Please print every line of the listing, unchanged.
#### Data under study ####
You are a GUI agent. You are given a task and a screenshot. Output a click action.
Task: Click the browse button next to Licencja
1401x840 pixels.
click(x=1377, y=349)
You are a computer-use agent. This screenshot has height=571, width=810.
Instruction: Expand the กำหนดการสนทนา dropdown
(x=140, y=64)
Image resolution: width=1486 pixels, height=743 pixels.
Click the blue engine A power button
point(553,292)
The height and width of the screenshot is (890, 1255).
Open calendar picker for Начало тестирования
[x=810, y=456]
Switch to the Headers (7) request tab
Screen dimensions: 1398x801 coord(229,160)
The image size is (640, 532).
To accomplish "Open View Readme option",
####
» **Solution to this task**:
You are a GUI agent. You are given a task and a screenshot. Output a click action.
Task: Click the browse button next to Licencja
1401x840 pixels.
click(x=1377, y=349)
You are a computer-use agent. This screenshot has height=571, width=810.
Instruction: Expand the กำหนดการสนทนา dropdown
(x=140, y=64)
Image resolution: width=1486 pixels, height=743 pixels.
Click the blue engine A power button
point(553,292)
The height and width of the screenshot is (890, 1255).
Open calendar picker for Начало тестирования
[x=810, y=456]
Switch to the Headers (7) request tab
Screen dimensions: 1398x801 coord(229,160)
The image size is (640, 532).
To accomplish "Open View Readme option",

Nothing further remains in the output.